WASHINGTON -- "You know I never give up."
The voters of West Virginia handed a very determined Sen. Hillary Clinton a big victory on Tuesday, and she said she was "more determined than ever to carry out this campaign until everyone has had a chance to make their voices heard."
Meanwhile, on the 11th floor of the Chicago high-rise campaign headquarters of Sen. Barack Obama, the shift is on to the general election campaign mode -- no matter the expected thumping Obama got in West Virginia. Obama was campaigning Tuesday in the key swing state of Missouri and heads to Michigan and Florida, central November battlegrounds.
Due diligence, of course, is being given to the four states and Puerto Rico still left to vote in the primary. Michelle Obama was dispatched to Puerto Rico to stump there today in advance of a June 1 vote, catching up to Chelsea Clinton, already on the island.
Clinton Tuesday night methodically ran through the reasons she should stay in the race, even as she noted most of the media and many influential pundits -- who can add -- have declared Obama the all-but-certain Democratic presidential nominee.
Grit, she's got. Numbers, she don't.
But neither does Obama, though he is very close. Quitting while she is on a roll -- don't count on it. As her spokesman, Howard Wolfson, told CNN, "No one in the history of American politics drops out after a 30 point win."

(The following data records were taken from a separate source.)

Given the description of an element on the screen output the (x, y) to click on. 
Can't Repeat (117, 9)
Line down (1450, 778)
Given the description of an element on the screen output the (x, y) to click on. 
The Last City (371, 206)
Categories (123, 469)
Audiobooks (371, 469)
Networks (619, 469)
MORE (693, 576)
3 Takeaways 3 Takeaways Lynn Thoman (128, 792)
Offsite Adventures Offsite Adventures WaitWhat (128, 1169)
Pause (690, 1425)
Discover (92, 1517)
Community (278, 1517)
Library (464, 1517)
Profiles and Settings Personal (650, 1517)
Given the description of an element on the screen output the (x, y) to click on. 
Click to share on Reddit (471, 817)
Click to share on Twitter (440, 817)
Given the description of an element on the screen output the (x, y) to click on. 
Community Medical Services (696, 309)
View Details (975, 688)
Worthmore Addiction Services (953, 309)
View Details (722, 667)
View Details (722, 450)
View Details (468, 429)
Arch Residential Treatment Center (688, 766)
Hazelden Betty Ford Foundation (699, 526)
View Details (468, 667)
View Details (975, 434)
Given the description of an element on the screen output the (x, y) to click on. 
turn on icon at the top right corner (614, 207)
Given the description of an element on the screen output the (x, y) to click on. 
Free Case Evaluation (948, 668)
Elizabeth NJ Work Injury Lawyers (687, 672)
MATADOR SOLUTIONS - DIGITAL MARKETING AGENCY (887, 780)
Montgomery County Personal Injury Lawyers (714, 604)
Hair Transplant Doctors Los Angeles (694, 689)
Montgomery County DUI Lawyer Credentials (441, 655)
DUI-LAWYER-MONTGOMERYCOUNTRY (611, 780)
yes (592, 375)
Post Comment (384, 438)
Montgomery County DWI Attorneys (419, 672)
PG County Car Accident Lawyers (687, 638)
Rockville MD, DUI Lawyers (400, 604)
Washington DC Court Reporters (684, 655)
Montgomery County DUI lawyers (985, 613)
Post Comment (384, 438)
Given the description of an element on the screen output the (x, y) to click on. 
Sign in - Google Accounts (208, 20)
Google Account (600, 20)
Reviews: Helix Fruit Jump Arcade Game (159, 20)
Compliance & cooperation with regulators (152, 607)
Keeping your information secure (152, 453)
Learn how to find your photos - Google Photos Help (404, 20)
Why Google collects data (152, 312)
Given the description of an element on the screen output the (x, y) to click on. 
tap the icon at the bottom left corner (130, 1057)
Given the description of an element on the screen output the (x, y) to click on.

Her speech spoke to her transformation to a blue-collar champion of nurses, waitresses, farmers, coal miners, truckers, soldiers, vets or college students -- not a hedge fund trader in the state, apparently.
Clinton's options remain narrow. Obama is acting like the winner, even if he is not, yet. Perception in politics is important and Obama is being crowned the nominee. That will make it less likely the Democratic National Committee rules and bylaws committee will give Clinton a favorable ruling in the seating of disputed Michigan and Florida delegates if it means denying Obama the nomination.
Running this out a few more weeks is not destructive to the Democratic Party. Anyway, Clinton has made it clear -- or clearer -- she'll fight until she loses. She wants Obama to have to win the remaining delegates he needs and not have them handed to him. If the 200 plus undeclared superdelegates just make a choice -- in public -- this race will be wrapped up soon. It's in their hands. Not hers.